===== Texte fourni =====

Un moine au corps chétif, mais d’une rare éloquence et de vibrante ferveur, a connaissance de l’appel d’Urbain II. Il vit seul dans les forêts qui entourent la ville d’Amiens, allant d’un village à l’autre, prêchant, et l’on se rassemble autour de ce Pierre l’Ermite qui partage le peu qu’il possède, traite de créatures du Diable les braconniers de chair humaine qui, par ces temps de disette, volent les enfants et se repaissent de leur chair.

On suit Pierre l’Ermite comme s’il recelait quelque chose de divin, on va jusqu’à arracher les poils de son mulet pour les garder comme des reliques.

Quand il se met à exhorter les gueux à s’enrôler dans la grande armée des croisés, tous demandent à lui emboîter le pas.

===== Extrait de données =====

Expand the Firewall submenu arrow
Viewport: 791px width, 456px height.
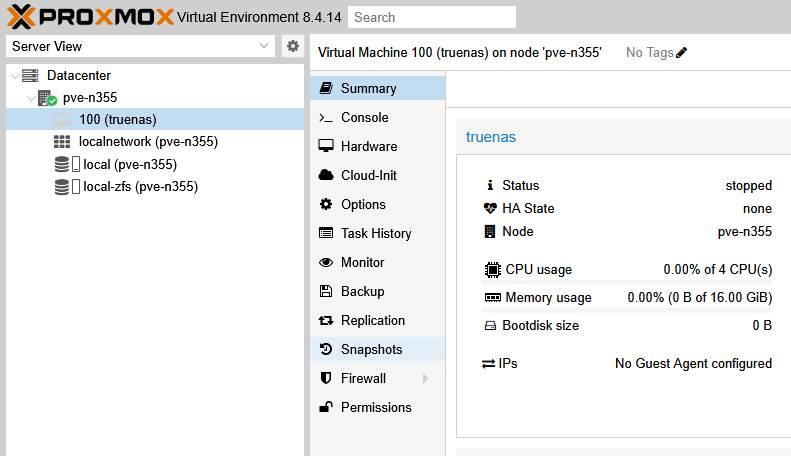click(x=425, y=379)
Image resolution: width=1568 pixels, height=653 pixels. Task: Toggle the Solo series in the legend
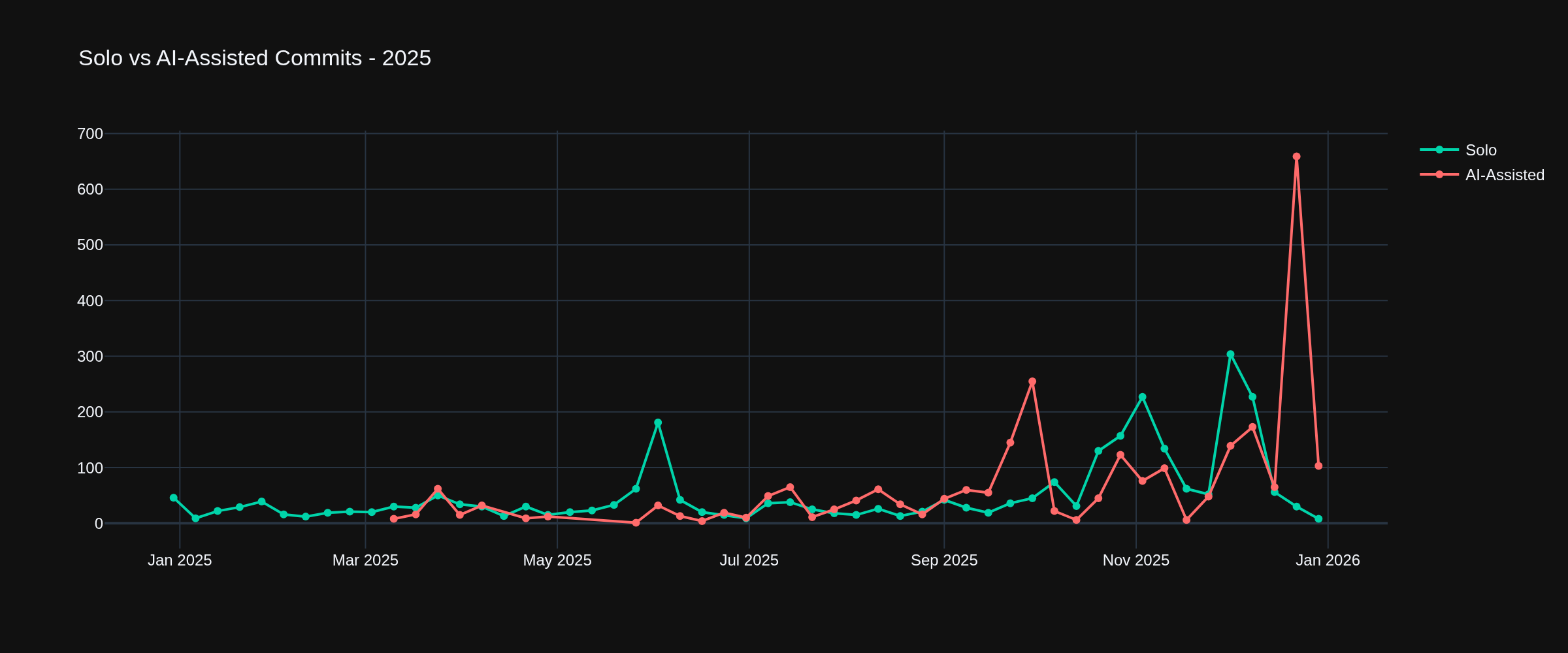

=====

§ **Exercice proposé A**: D'après le texte sur Pierre l'Ermite, dans quelles forêts vit le moine ?
§ **Exercice proposé B**: Relevez tous les traits que la première phrase du texte sur Pierre l'Ermite attribue au moine.
§ **Exercice proposé C**: Indiquez si chacune de ces affirmations s'accorde avec le texte sur Pierre l'Ermite, en citant les mots qui en décident : (i) Pierre l'Ermite garde pour lui tout ce qu'il possède ; (ii) des gens arrachent les poils de son mulet pour en faire des reliques ; (iii) les gueux refusent de le suivre quand il les exhorte à s'enrôler.
Les données proviennent d'une autre source que le texte.

§ **Corrigé A**: Il vit dans les forêts qui entourent la ville d'Amiens.

§ **Corrigé B**: Un corps chétif, une rare éloquence, une vibrante ferveur.

§ **Corrigé C**:
(i) Non : « qui partage le peu qu’il possède ».
(ii) Oui : « on va jusqu’à arracher les poils de son mulet pour les garder comme des reliques ».
(iii) Non : « tous demandent à lui emboîter le pas ».